Come sempre accade, il dibattito si è subito trasformato in derby, con il confronto tra due schieramenti contrapposti: quelli che trovano il tiramisù di Pompi buonissimo, e quelli che invece lo considerano una ciofèca. I primi si appellano al valore della tradizione, anche se in questo caso la tradizione è piuttosto recente (il bar c'è dal 1960, la ricetta del tiramisù non esisteva prima degli anni Settanta).
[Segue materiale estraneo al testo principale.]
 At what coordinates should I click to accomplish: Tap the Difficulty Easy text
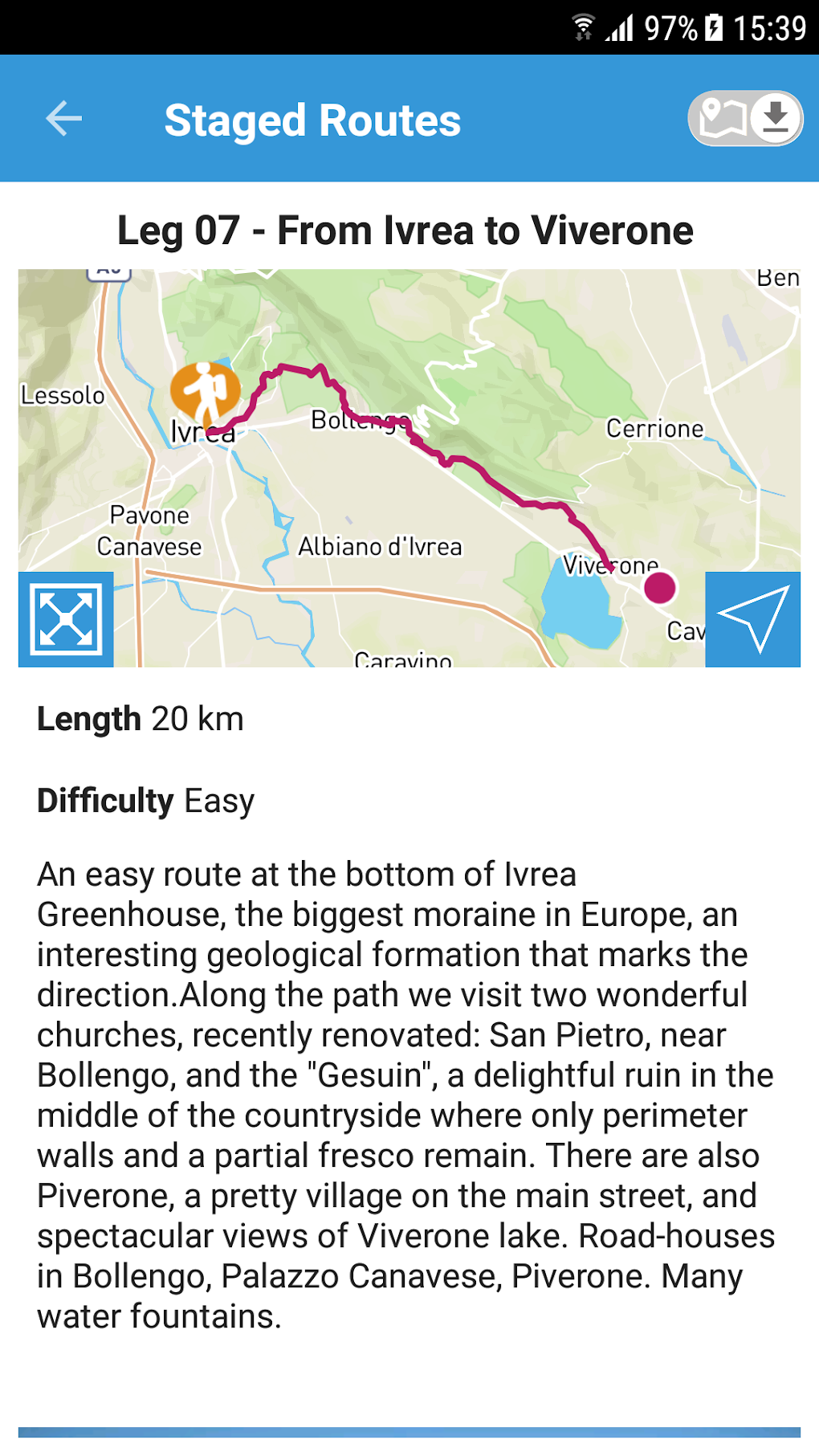pos(145,801)
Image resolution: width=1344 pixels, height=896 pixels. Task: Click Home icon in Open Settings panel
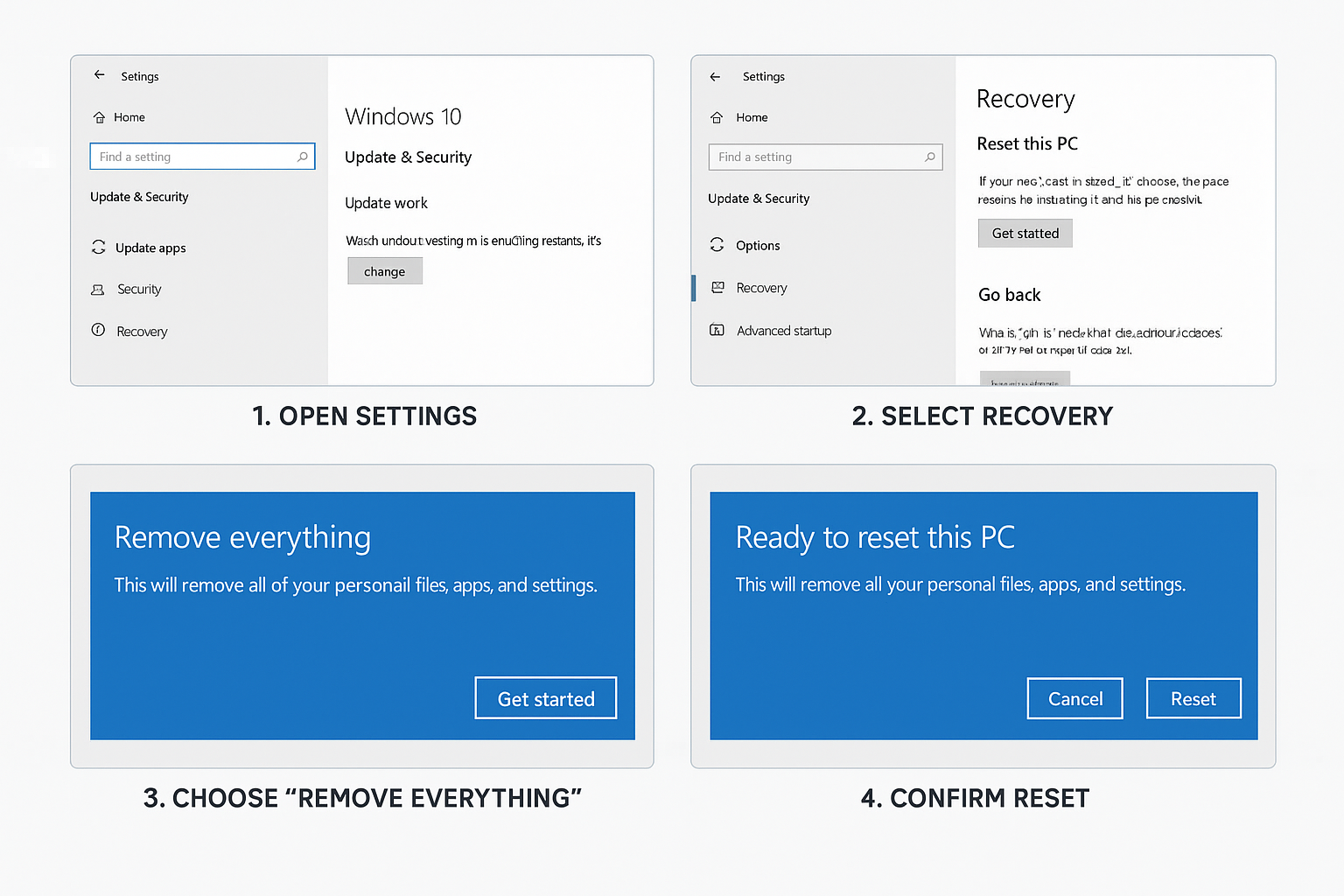[x=100, y=117]
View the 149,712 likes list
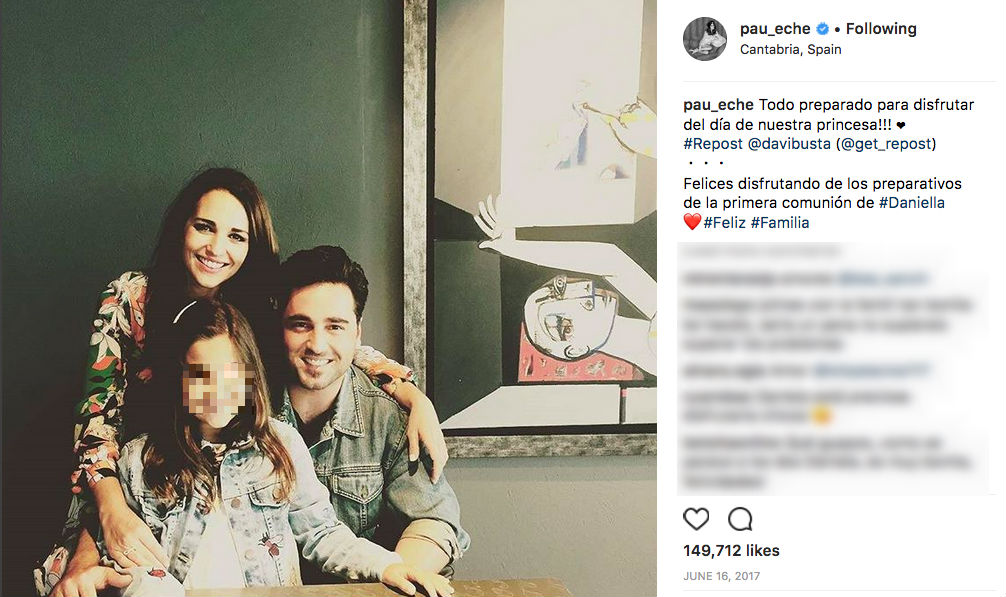This screenshot has width=1006, height=597. 731,550
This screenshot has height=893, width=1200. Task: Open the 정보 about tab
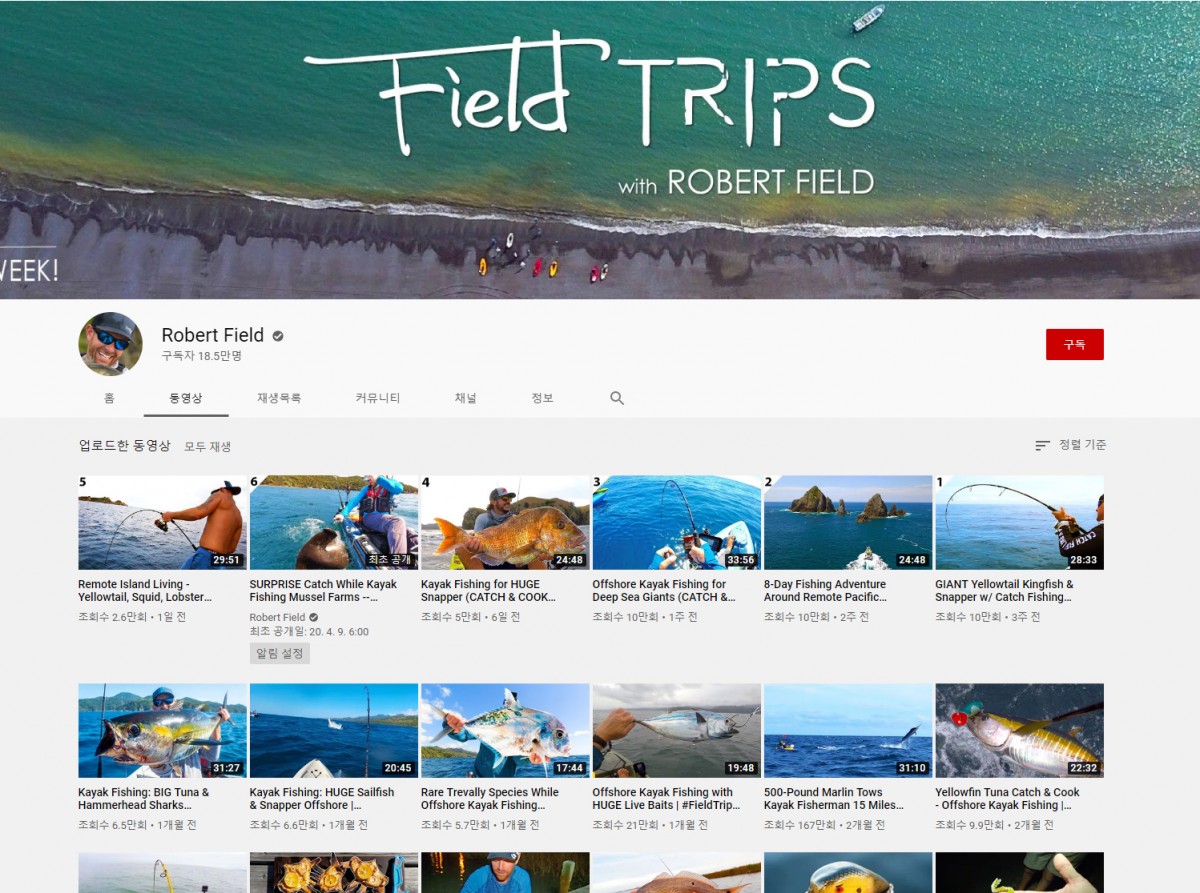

I secondi ribattono che quel dolce è ormai un prodotto industriale venduto in almeno altri quattro locali della stessa catena, e soprattutto sostengono che – come ha scritto Massimiliano Coccia su Facebook – «lo fa meglio mi nonna». L’argomento è definitivo: il tiramisù di nonna non può metterlo in discussione nessuno, neanche il signor Pompi.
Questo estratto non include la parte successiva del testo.